翻って我が国は、国民を束ねるようなイデオロギーが存在するであろうか。
筆者の態度は、よくも悪くも我が国の戦後の歩みの「スタンダート」を行くものであり、筆者自体は思想を語らない。むしろ「用日」「用韓」でよいと日韓関係は是々非々で臨むべきという考えだ。
イデオロギーを重視するがあまり、合理性に欠ける政策を繰り返す韓国は、国際世論から見ても非難されるべきものと述べる。ただし、筆者の論調は、文在寅の非合理性を非難するものであって、我が国の韓国に対して対抗策を肯定するものではない。著者は、戦後から日韓基本条約、金大中政権誕生に至るまでの日韓の歩みを実務家の視点から肯定的に捉えており、日本がさらなる強硬姿勢に出ることには牽制球を入れているようにも思える。
このような筆者に見える考え方は、良かれ悪かれ「実務家」の肌感覚であろう。「実務家」は、イデオロギーに結集する国民のパワー及びそれを率いるリーダーシップを重んじていない。
イデオロギーは政権誕生の起爆剤とはなりうる。イデオロギーの力ははっきり認めなければならない。
我が国は、イデオロギー化する韓国を冷ややかに見るだけでよいのであろうか。それでは、近代の轍をまた踏んでしまうのではないであろうか。我が国において国民を束ねるイデオロギーを言語化するのもまた国家の役割なのではないだろうか。
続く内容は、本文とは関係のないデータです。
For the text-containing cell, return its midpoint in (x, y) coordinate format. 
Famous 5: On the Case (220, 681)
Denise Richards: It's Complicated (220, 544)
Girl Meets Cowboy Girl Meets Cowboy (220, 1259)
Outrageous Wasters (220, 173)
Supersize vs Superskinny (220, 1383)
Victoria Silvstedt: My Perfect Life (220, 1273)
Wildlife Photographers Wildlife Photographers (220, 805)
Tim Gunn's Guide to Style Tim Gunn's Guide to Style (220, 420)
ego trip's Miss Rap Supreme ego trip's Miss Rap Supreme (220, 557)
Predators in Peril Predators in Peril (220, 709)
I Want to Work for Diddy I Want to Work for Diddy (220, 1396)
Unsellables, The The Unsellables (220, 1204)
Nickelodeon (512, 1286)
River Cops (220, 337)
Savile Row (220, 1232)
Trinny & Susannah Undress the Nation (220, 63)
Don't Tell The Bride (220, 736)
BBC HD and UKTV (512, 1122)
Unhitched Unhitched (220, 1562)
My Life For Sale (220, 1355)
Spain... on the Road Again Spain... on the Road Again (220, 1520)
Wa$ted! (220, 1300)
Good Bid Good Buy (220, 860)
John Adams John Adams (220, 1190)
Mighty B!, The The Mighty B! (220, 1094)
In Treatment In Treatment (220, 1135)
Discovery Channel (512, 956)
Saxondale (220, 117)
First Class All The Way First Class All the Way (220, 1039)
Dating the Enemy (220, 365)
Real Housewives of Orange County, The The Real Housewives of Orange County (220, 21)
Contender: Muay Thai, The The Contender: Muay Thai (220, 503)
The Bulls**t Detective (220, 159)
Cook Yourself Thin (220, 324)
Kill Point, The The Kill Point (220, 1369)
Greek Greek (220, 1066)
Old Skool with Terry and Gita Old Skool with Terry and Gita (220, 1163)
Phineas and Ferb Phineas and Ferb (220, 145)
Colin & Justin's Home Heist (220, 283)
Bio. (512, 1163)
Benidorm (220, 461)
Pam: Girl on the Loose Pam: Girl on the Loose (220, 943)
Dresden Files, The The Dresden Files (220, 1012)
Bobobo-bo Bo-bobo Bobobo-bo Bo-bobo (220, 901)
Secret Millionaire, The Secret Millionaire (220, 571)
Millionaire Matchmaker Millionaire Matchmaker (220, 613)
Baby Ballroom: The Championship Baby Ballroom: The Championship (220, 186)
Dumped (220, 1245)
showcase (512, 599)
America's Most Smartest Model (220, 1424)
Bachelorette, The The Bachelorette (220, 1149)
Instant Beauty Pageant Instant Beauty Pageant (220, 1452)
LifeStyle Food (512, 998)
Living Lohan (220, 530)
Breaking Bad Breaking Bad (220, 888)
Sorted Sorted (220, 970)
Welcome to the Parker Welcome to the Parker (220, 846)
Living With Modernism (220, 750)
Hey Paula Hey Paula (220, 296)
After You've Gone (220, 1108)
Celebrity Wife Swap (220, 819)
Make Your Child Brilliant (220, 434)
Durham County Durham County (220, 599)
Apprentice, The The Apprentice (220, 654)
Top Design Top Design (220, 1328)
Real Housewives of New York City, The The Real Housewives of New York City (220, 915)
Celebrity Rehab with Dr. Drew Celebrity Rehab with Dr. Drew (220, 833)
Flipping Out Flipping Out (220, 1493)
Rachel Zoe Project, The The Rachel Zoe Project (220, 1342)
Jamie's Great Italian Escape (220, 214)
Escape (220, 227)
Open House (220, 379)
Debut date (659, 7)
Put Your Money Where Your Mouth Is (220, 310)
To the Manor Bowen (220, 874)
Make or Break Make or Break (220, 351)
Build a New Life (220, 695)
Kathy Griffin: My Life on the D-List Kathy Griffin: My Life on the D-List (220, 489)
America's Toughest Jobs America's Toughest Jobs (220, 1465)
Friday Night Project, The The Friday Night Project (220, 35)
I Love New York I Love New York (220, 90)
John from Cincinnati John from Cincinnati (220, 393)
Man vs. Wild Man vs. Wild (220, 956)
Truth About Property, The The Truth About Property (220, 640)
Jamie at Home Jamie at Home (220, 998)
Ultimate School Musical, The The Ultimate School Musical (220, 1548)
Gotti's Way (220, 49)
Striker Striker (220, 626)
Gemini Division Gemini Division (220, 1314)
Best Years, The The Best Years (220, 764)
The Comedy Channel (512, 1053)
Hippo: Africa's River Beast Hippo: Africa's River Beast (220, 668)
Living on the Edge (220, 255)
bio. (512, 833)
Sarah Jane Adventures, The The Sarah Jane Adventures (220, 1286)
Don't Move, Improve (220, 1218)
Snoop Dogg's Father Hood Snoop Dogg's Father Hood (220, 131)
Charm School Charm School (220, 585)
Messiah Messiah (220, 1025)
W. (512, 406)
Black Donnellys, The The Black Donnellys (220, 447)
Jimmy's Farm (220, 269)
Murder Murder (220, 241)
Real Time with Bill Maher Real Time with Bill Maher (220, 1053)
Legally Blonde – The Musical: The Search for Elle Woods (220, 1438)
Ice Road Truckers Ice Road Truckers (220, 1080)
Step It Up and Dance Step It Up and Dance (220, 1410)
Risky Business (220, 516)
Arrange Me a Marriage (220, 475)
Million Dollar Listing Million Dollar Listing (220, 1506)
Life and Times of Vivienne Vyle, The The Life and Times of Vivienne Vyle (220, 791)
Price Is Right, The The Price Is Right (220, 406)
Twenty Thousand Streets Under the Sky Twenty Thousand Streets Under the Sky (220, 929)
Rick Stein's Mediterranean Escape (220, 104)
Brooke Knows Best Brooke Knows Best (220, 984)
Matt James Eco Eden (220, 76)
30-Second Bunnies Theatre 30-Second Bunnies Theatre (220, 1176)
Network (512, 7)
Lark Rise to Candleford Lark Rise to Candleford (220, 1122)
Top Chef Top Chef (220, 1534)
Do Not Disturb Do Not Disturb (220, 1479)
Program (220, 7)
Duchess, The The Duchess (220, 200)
文在寅政権をみれば、実務家が忌避すべきイデオロギー政権も、黒白決着をつけるまでに至らなくても、個々の政策で政治の支持基盤を失いかねないということには学ばなければならない。国民は、決してイデオロギーだけで支持しているわけではないのだ。むしろ、イデオロギーで誕生した政権こそ政策・判断の「合理性」(支持基盤である層に受ける政策・判断)は追及されなければならない。今、話題となっている曽法相の任命を行い、検察改革にメスを入れているのは、まさにその象徴といえるだろう。
我が国が国民を束ねるイデオロギーを言語化できたとしても、政策に失敗すれば、その思想の支持基盤を失うことにはくれぐれも留意しなければならない。